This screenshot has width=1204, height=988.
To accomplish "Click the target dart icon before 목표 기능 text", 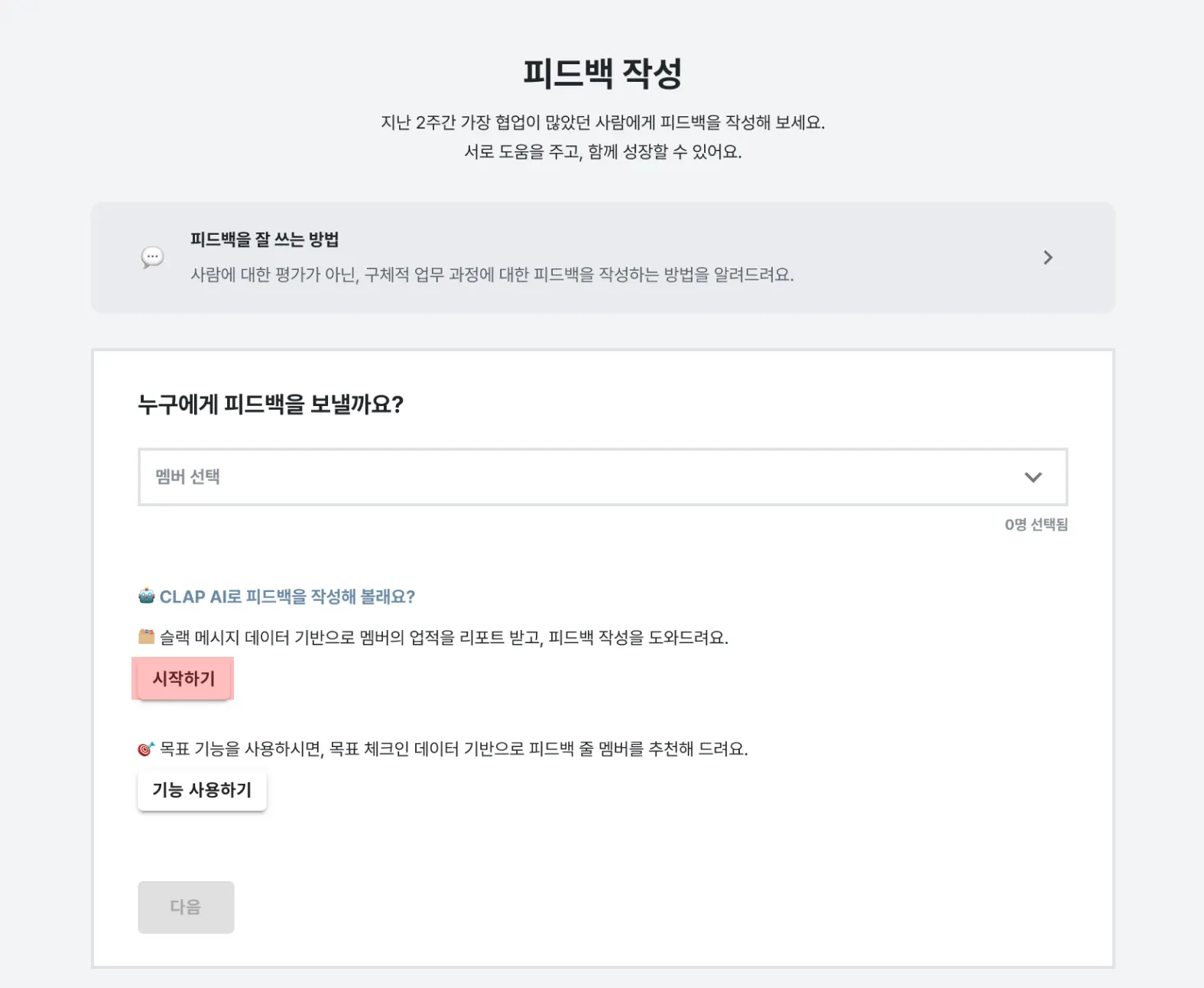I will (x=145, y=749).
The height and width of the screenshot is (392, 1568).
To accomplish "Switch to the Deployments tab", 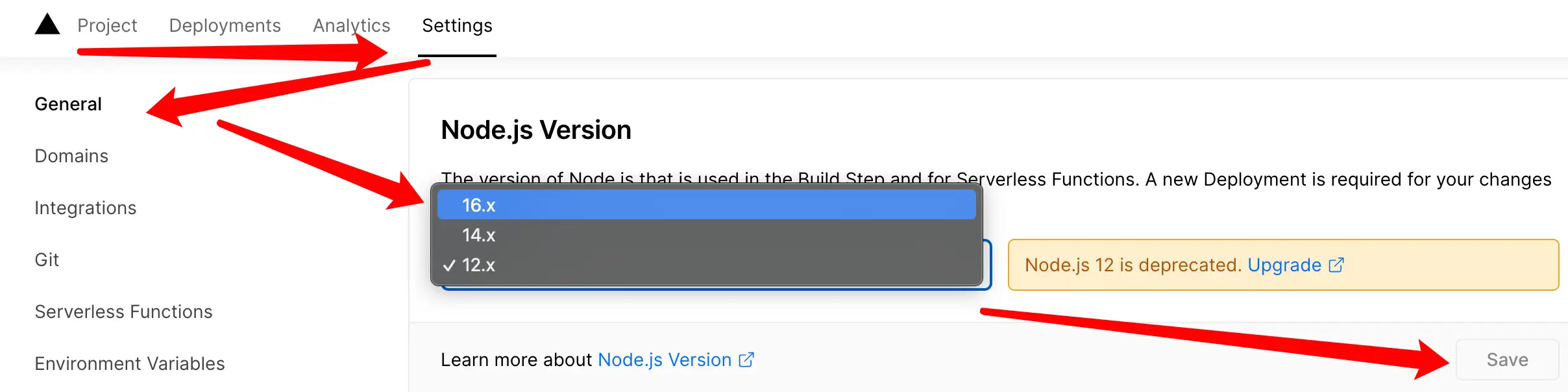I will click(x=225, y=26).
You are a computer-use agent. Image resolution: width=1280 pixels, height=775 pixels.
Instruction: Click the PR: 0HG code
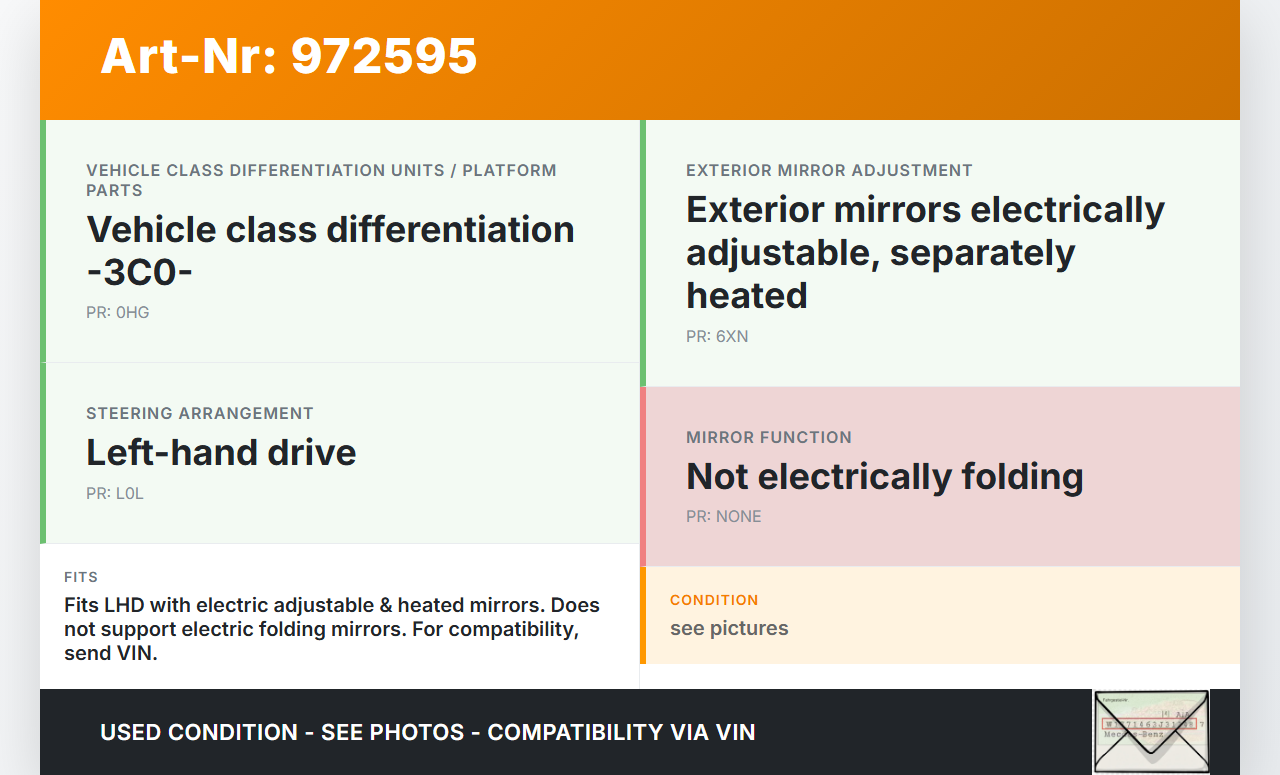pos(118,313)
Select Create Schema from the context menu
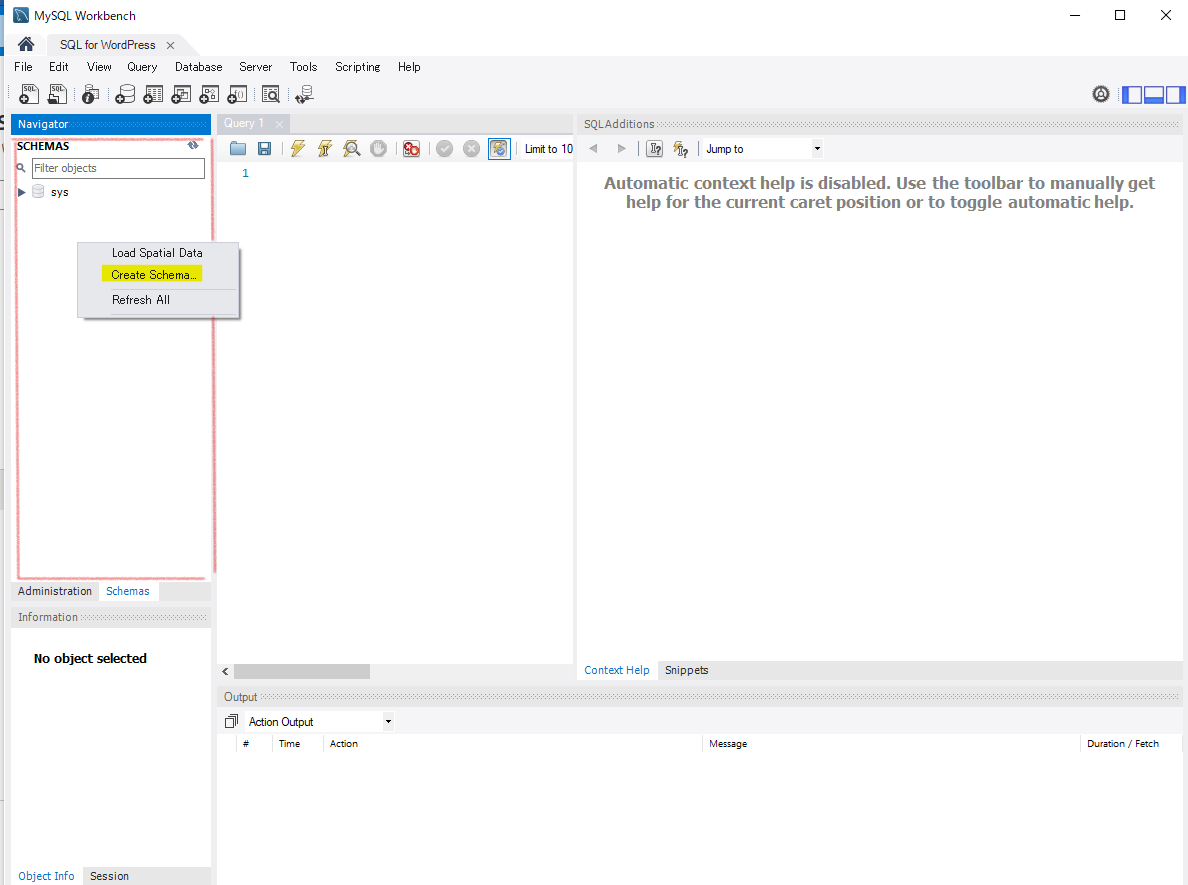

**Exercise instructions**
Update the records from the line with "You are a computer-use" through the end, replacing "Create Schema" with "Create Table" and leaving everything else unchanged. Give back only those lines, without the pictures.

**Response for this exercise**
You are a computer-use agent. Image resolution: width=1280 pixels, height=775 pixels.
Instruction: Click the PR: 0HG code
pos(118,313)
Select Create Table from the context menu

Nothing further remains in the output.